Max had no idea what Twitter or YouTube were but he knew about the internet; the researchers at the Chapter used it and had mentioned it when briefing him before field trips. It was a giant library of information that anyone could access and it sounded like the events unfolding in front of them were going to be added to it. He had no idea that just anyone could enter information; he thought it was curated by librarians.

“You never said that would happen.”

“What the hell did you think would happen?”

“Are their telephones taking pictures?”

“Video. Bloody hell, Mr Arbiter, you need to come into the twenty-first century. It’s great here.”

The gargoyle gave him a worried look. “Lots of people will see it, not just those here.”

“Thousands. Maybe millions,” Catherine said. “It’s priceless.”

Nelson was getting more and more flustered. Every time he waved his hat the spectators below cheered and waved back, only making him more irate. “Will someone please send a carriage to Admiralty House? Why is no one helping me?”

If anything was going to set off an Arbiter intervention, it was this. Max couldn’t do anything about what the innocents were doing, but he could stick to the original plan. He took his pocket binoculars from a coat pocket and peeped through a gap to scan the edges of the crowd for Arbiters. It didn’t take long to spot one. Max didn’t recognise him but he was still unmistakably devoid of emotion and not swept up in the roar of the crowd at all.

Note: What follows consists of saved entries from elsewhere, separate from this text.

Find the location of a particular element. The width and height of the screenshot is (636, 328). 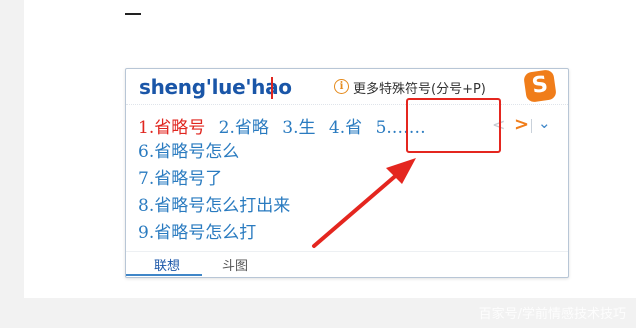

annotation-arrow-icon is located at coordinates (364, 203).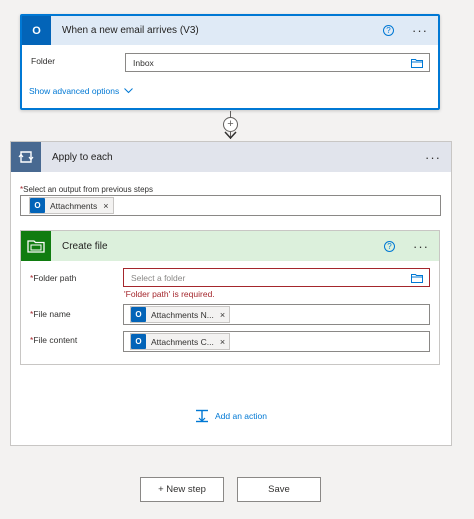  I want to click on folder-value: Inbox, so click(144, 62).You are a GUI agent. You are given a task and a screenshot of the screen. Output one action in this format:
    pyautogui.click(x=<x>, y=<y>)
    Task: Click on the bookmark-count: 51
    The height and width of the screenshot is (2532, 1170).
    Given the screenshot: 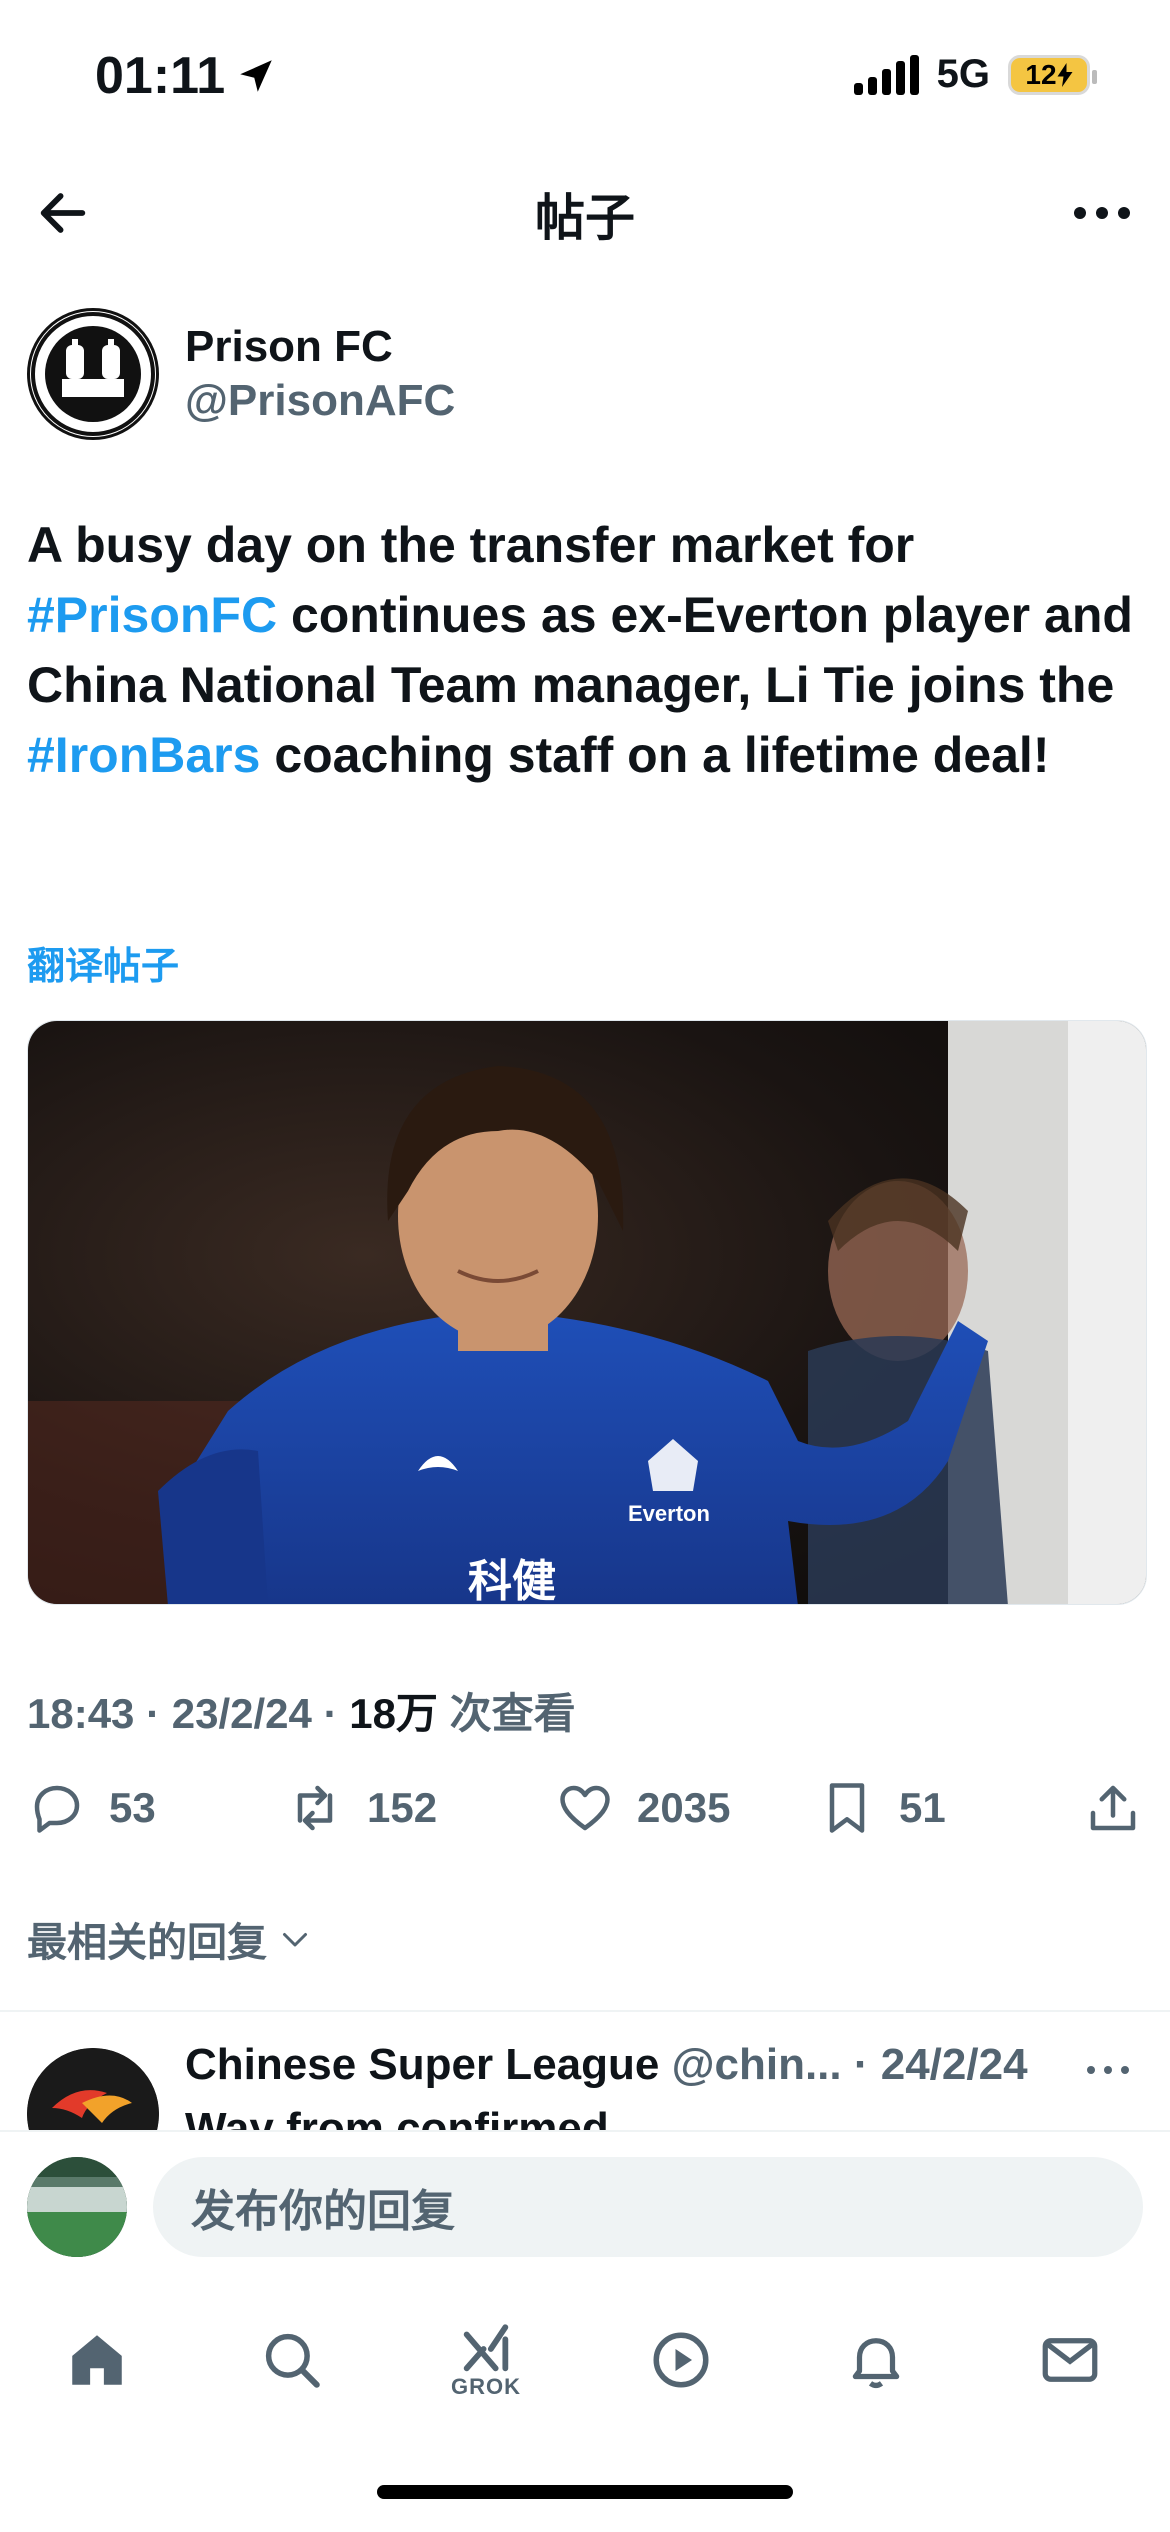 What is the action you would take?
    pyautogui.click(x=922, y=1808)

The London Arbiter was walking through the crowd, scanning those around him to identify the guilty puppet. He stopped and pulled a phone out of his pocket, looked at it for a moment and then appeared to take a call. The London Chapter was using mobile phones! There was a brief exchange and then he looked straight up at Catherine.

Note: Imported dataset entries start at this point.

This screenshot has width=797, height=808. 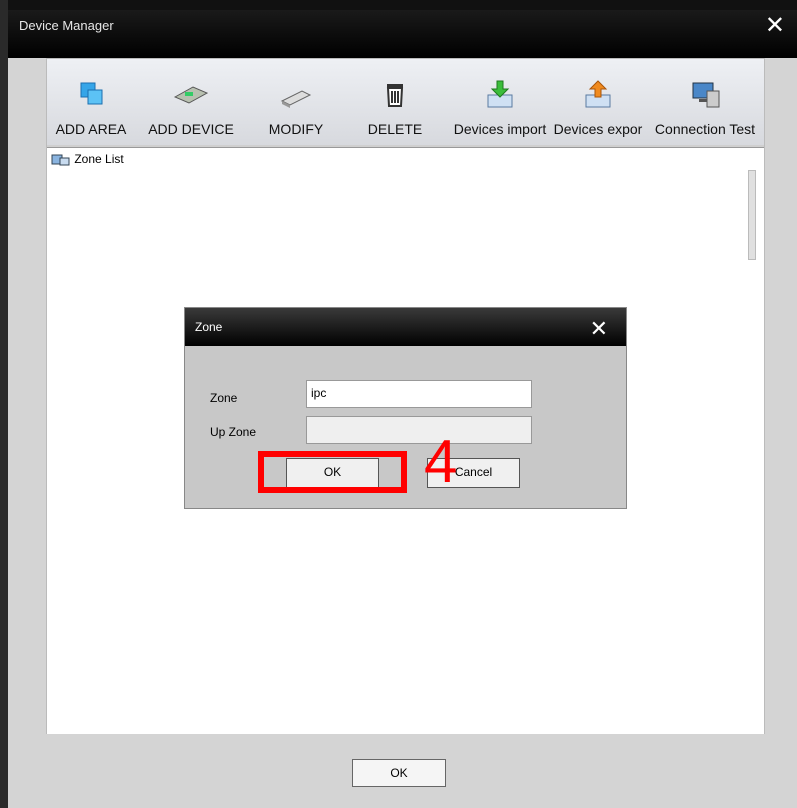 I want to click on dialog-titlebar: Zone ✕, so click(x=406, y=327).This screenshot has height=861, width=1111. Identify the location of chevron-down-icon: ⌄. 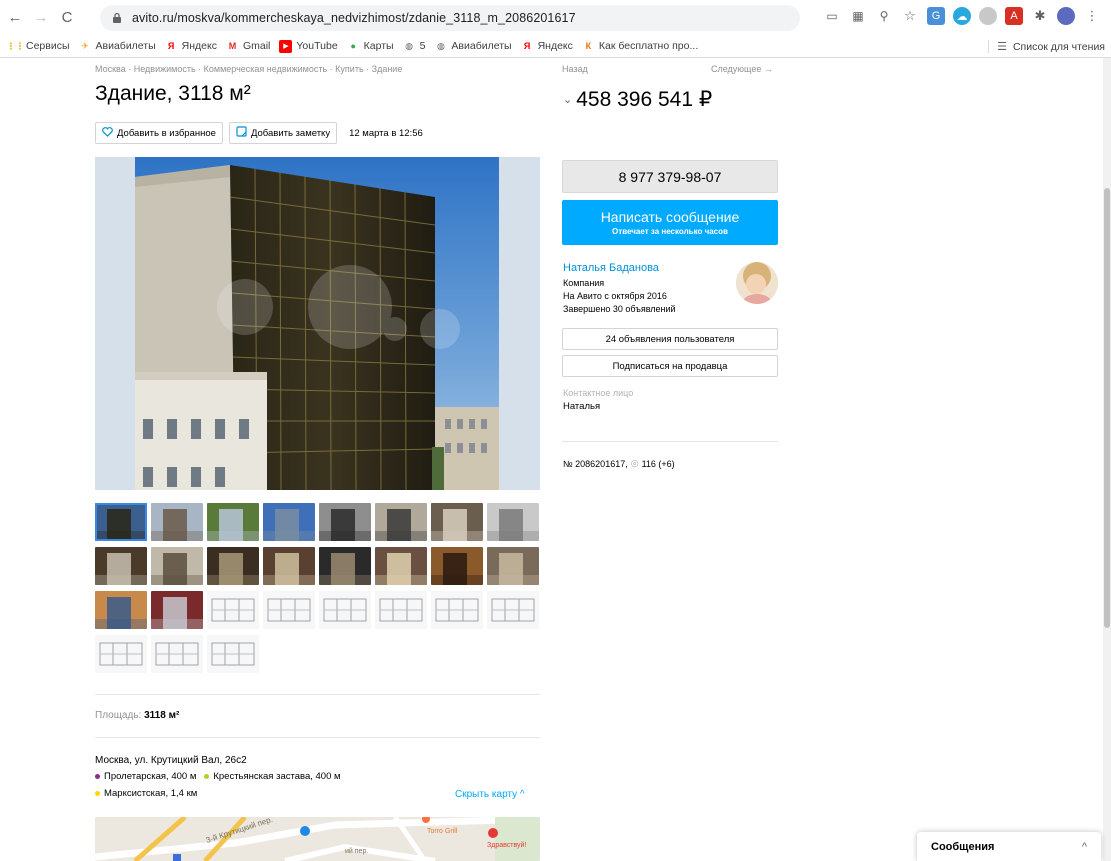
(568, 100).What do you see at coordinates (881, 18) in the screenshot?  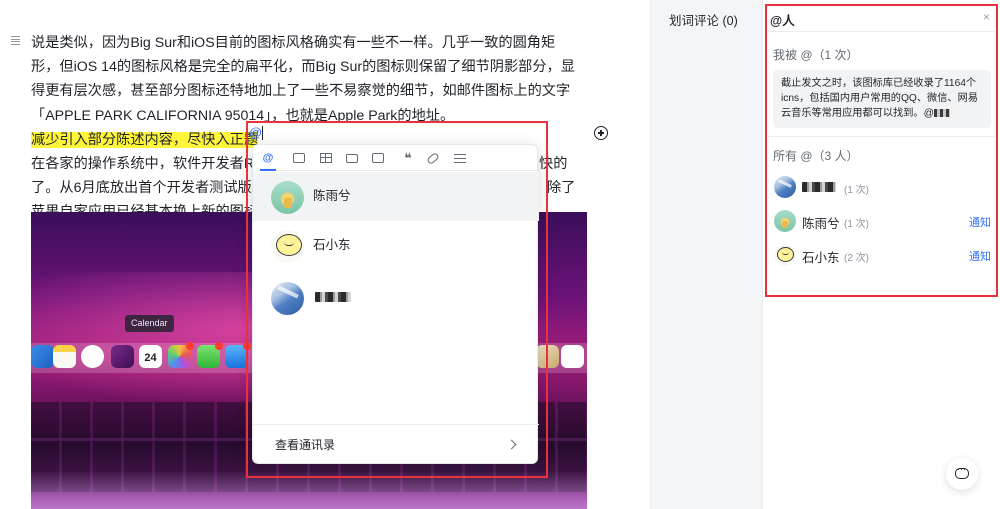 I see `mention-search-input: @人 ×` at bounding box center [881, 18].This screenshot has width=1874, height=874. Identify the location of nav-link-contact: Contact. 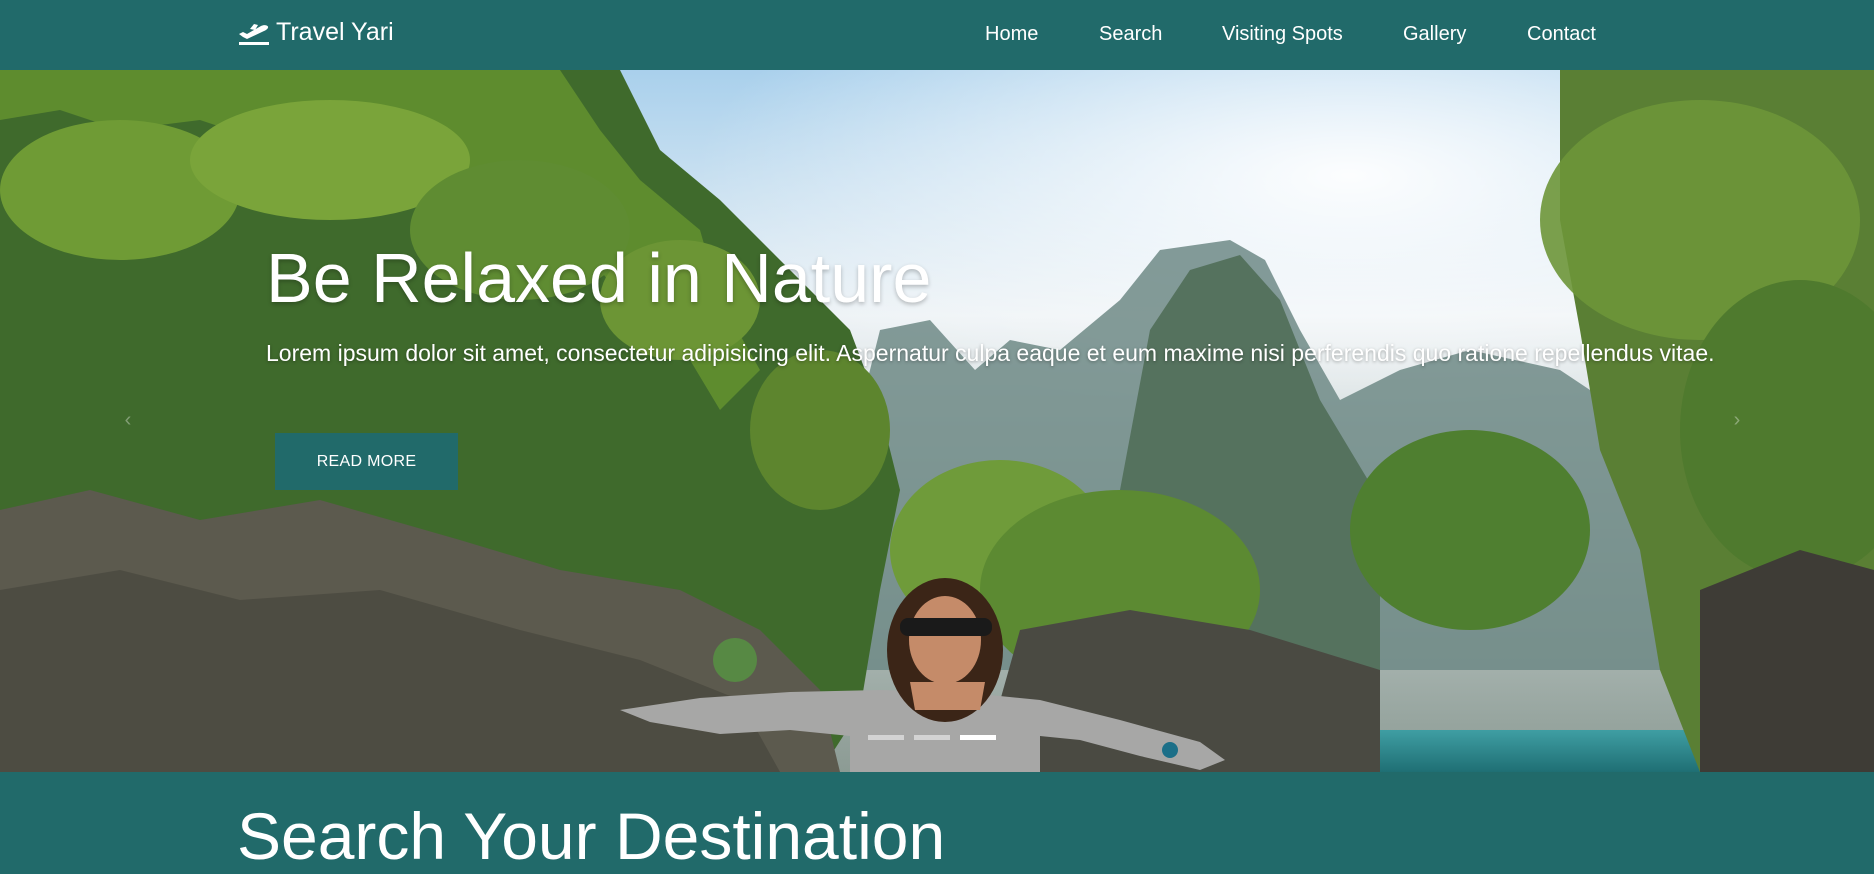
(1562, 34).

“Shit!” The gargoyle ducked lower. “They’re onto us.”

“That’s what you wanted, isn’t it?” Catherine asked. “Where is he?” She leaned out and looked for the man, who had taken his own binoculars out and was looking up at her. “Oh, I see him.”

There had to be another, someone who’d seen them on the roof and tipped off the one in the square. Max looked behind them and checked the fire escape but no one was coming up yet. No one had tried to shoot him, at least. Perhaps they didn’t want to risk it with the Duchess of Londinium as a witness.

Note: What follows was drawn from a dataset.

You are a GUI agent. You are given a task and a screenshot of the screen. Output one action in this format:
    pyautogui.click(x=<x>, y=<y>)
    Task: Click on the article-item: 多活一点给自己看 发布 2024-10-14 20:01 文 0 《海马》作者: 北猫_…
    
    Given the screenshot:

Catherine waved at the Arbiter, then pointed to Nelson and gave a thumbs-up.

“What are you doing?” the gargoyle hissed.

“I wanted him to know it was us,” she said. “In for a penny, in for a pound.”

Max watched the Arbiter stare at them for a few moments and then press a button on his phone. Trained in the rudiments of lip reading, Max focused on the man’s mouth and saw him speak Catherine’s full name.

“He’ll be here any minute,” Max said. “We just need to wait.”

“Damn, I wish I still had my iPad,” Catherine said sadly. “I’d love to see how people are explaining this. And I hope you’re right about me not getting into trouble. You will tell them I did it for you, won’t you?”

“Yes.”

The Arbiter put his phone and binoculars away, turned around and left the square at the opposite side to where they were. The person who’d tipped him off must have said he’d deal with it.

They waited. The gargoyle stayed hunkered down and seemed to have lost interest in Nelson’s antics. Catherine was entertained for a little while then started to look tired again. The thrill was wearing off.

“I thought they’d be here by now,” she said. “I’m getting cold. And Carter’s probably bursting a blood vessel. If you weren’t an Arbiter there’s no way he would have let us leave and I bet he’s freaking out about it.”

“I thought they would be here too,” Max replied. They had had ample time to secure backup, especially as they were using phones in the field. It was almost as if they didn’t care. “It’s like the Rosas.”